▸ **What the task asks**:
Write out the records below verbatim, from the beginning through the line containing "Image resolution: width=1456".

▸ **Dataset records**:
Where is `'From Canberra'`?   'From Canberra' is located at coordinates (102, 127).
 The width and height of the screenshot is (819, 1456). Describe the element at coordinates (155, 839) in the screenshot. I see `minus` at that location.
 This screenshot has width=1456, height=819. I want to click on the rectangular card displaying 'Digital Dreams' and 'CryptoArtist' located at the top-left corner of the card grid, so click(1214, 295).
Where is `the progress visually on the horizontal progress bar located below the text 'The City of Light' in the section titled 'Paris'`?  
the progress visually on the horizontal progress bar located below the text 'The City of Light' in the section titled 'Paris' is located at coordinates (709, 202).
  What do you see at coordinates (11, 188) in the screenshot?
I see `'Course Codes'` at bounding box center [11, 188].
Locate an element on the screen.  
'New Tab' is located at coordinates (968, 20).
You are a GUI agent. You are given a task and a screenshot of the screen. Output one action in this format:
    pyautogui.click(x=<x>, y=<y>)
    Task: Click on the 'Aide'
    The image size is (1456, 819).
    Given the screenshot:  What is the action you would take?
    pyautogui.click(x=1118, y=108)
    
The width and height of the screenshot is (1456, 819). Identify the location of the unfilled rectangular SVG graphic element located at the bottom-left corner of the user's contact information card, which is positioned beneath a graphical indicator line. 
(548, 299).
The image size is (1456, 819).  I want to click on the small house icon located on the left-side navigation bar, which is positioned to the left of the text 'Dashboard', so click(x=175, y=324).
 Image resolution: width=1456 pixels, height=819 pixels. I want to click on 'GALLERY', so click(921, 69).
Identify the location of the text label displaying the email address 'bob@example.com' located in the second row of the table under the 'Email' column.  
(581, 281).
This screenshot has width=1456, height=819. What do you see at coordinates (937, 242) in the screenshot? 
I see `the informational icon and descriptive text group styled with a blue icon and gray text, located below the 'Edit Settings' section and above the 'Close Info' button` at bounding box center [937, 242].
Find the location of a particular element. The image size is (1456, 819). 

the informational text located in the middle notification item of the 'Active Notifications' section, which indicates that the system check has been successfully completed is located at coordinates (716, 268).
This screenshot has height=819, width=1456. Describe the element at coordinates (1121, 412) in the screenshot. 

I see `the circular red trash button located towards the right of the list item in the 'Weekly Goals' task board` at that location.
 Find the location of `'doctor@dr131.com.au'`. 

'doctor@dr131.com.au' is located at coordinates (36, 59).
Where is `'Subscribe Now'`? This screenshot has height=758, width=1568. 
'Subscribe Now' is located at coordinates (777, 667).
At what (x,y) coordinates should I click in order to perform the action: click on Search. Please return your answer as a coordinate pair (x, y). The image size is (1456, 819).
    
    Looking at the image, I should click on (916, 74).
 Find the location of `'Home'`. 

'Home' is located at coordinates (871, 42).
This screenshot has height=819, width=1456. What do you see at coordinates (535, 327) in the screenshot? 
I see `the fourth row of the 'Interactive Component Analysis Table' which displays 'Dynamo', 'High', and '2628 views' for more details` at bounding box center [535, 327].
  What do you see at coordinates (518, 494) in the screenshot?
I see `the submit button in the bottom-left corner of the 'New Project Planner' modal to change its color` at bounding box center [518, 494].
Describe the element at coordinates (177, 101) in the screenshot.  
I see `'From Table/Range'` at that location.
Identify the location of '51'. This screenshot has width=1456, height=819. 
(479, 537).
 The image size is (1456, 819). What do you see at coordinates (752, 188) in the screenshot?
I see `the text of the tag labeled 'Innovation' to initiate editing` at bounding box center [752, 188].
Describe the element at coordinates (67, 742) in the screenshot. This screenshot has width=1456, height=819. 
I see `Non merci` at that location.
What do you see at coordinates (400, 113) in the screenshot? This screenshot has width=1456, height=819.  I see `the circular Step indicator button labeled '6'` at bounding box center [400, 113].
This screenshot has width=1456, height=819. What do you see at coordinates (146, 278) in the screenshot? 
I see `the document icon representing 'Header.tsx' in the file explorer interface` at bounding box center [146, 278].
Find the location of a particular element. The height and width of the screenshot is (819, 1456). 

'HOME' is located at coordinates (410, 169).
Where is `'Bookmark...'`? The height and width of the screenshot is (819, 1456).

▸ **Problem solution**:
Where is `'From Canberra'`?   'From Canberra' is located at coordinates (102, 127).
 The width and height of the screenshot is (819, 1456). Describe the element at coordinates (155, 839) in the screenshot. I see `minus` at that location.
 This screenshot has width=1456, height=819. I want to click on the rectangular card displaying 'Digital Dreams' and 'CryptoArtist' located at the top-left corner of the card grid, so click(1214, 295).
Where is `the progress visually on the horizontal progress bar located below the text 'The City of Light' in the section titled 'Paris'`?  
the progress visually on the horizontal progress bar located below the text 'The City of Light' in the section titled 'Paris' is located at coordinates (709, 202).
  What do you see at coordinates (11, 188) in the screenshot?
I see `'Course Codes'` at bounding box center [11, 188].
Locate an element on the screen.  
'New Tab' is located at coordinates (968, 20).
You are a GUI agent. You are given a task and a screenshot of the screen. Output one action in this format:
    pyautogui.click(x=<x>, y=<y>)
    Task: Click on the 'Aide'
    The image size is (1456, 819).
    Given the screenshot:  What is the action you would take?
    pyautogui.click(x=1118, y=108)
    
The width and height of the screenshot is (1456, 819). Identify the location of the unfilled rectangular SVG graphic element located at the bottom-left corner of the user's contact information card, which is positioned beneath a graphical indicator line. 
(548, 299).
The image size is (1456, 819).  I want to click on the small house icon located on the left-side navigation bar, which is positioned to the left of the text 'Dashboard', so click(x=175, y=324).
 Image resolution: width=1456 pixels, height=819 pixels. I want to click on 'GALLERY', so click(921, 69).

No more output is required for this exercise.